**Given passage:**
US 7288706 B2
A stringed musical instrument having multiple bridge-soundboard units, each unit substantially acoustically independent from other bridge-soundboard units. Said bridge soundboard units are coupled to a set of strings such that a number of the strings within the set are sounded through the first bridge-soundboard unit, others are sounded through a second bridge-soundboard unit, and so on. The process of division of set of strings among several bridge-soundboard units allows greater ability to bear tension, greater sustain, and greater variety of tonal color by allowing a greater number and variety of soundboards.
1. A stringed musical instrument with a single set of a plurality of strings where said set of strings is divided in its attachment to the instrument such that some members of the set of strings are coupled to a unit comprised of a conventional bridge and soundboard, while other members of the set are attached to other conventional bridge-soundboard units, with no direct contact between said units.
2. The stringed musical instrument of
3. The stringed musical instrument of
4. The stringed musical instrument of
5. The stringed musical instrument of
6. A method for constructing a stringed instrument, comprising
a. Constructing a stringed instrument according to well-established methods of lutherie or piano-making, save for the modification of a bridge that mounts fewer than the number of strings that will be present on the final instrument;
b. constructing a second soundboard that is coupled to a second bridge in a configuration that allows a significantly greater distance between the strings and the soundboard than was allowed in the original construction in the above step;
c. cutting a hole in the original soundboard of the instrument of sufficient size to allow a second bridge connected to a second soundboard to project through the original soundboard;
d. aligning the bridges of the units constructed in the first two steps so that the set of strings in the final instrument are easily sounded by the player and are arranged in an approximately parallel fashion, are in approximately the same plane, and have approximately similar spacing between adjacent strings in the set;
e. mounting the second soundboard in this position in the instrument in such a way that there is no direct contact between the first bridge-soundboard unit and the second bridge-soundboard unit;
f. repeating the above steps so that an entire set of strings is thereby mounted by installing a number of bridge-soundboard units, each bridge-soundboard unit having no direct contact with other bridge soundboard units.
This application claims the benefit of U.S. provisional application No. 60/640,921 filed on 30 Dec. 2004.
1. Field of the Invention
The present invention is within the field of acoustic stringed instrument making
2. Description of the Prior Art
Makers of stringed instruments have constantly sought to improve their instruments in a variety of dimensions, including pitch stability, acoustical quality, ability to sustain notes, volume of tones generated, and durability of the instrument.
Refinements in the construction of the instrument have led to the birth of new generations of instruments, each with some improvements in the qualities listed above. For example, better bracing systems, in part, allowed the development of the pianoforte from its predecessors, and the steel-string guitar from gut string instruments. These instruments project more volume, stay in tune more reliably, and last longer. Such changes allowed the instruments to assume different roles in ensembles, in essence to become different instruments. Bracing, shaping and carving of soundboards has led to further refinements of these basic designs.

**Data shown:**
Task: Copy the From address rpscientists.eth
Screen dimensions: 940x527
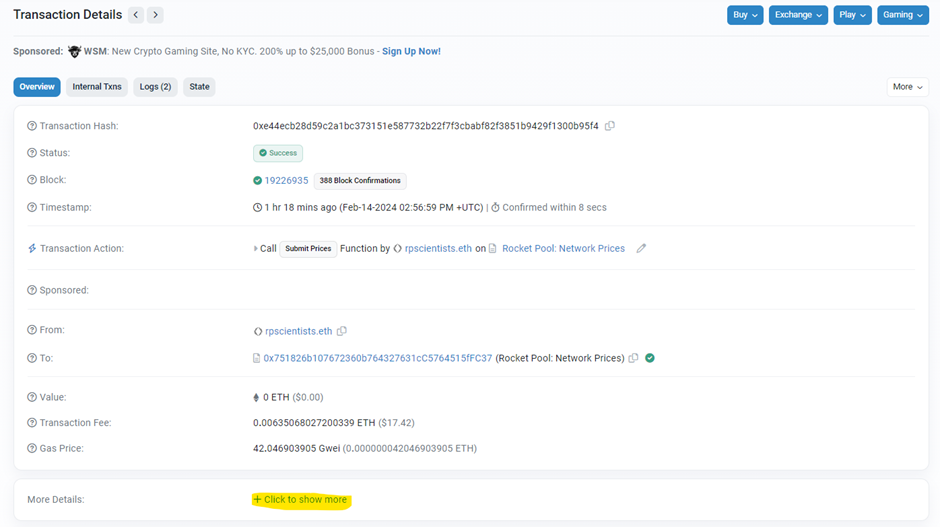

**Goal:** Reproduce the stringed instrument patent word for word, starting at "This application claims" and stopping after "of the instrument.".

**Response to this exercise:**
This application claims the benefit of U.S. provisional application No. 60/640,921 filed on 30 Dec. 2004.
1. Field of the Invention
The present invention is within the field of acoustic stringed instrument making
2. Description of the Prior Art
Makers of stringed instruments have constantly sought to improve their instruments in a variety of dimensions, including pitch stability, acoustical quality, ability to sustain notes, volume of tones generated, and durability of the instrument.